Figure 1 Synopsys Ethernet Security solution block diagram.
With Synopsys MACsec security modules, designers can take advantage of:
- Compliance with IEEE 802.1AE standard
- Safety handling of each tire, including encapsulation/uncapsulation and tire validation
- Scalable throughput up to 100+ Gbps based on piped AES-GCM encryption with improved latency
- Encryption/decryption and authentication
- Authentication only
- Key sizes are 128-bit and 256-bit
- Entry/exit response time fixed
- Extended Packet Numbering according to IEEE 802.1AEbn
- Jumbo frames support
- Insert and remove a SecTag
- Configurable number of secure channels and associations
- Configurable re-protect window size
- Formal compensation
- Programmable covert compensation
- VLAN tag in clear support
- Choose bypass mode
Data retention policies vary around the world; Some government agencies will even try to enforce data access rights, control, ownership, censorship policy, or legislation.

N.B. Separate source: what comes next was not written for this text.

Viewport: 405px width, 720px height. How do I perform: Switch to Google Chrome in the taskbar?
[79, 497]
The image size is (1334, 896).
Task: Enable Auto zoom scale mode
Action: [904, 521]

It is not enough protection to encrypt data only at rest. The use of multiple layers of network encryption may be necessary to ensure privacy and security, and to traverse unknown and uncensored elements of the Internet’s infrastructure. Zero-day vulnerabilities, malware, and viruses can easily threaten without the validation and protection provided by cryptographic technologies.
The main security standard for securing Ethernet traffic is MACsec, which provides security for data in transit between devices connected to an Ethernet network. The pre-shared key used in the first step of MACsec negotiation can prevent untrusted devices from successfully connecting to a secure Ethernet fabric. Computing on shared infrastructure further complicates this challenge – unless you can verify that the connection is secure, don’t trust it!
by adding Synopsys MACsec security modules to Synopsys Ethernet IP solutionsSoCs network designers can protect high-speed network traffic, enabling end-to-end security for data in motion between Ethernet-connected devices.
Learn more about enabling the highest levels of SoC security with Synopsys Secure Interfaces.
Jerry Lotto is HPC’s Senior Technical Marketing Manager at Synopsys.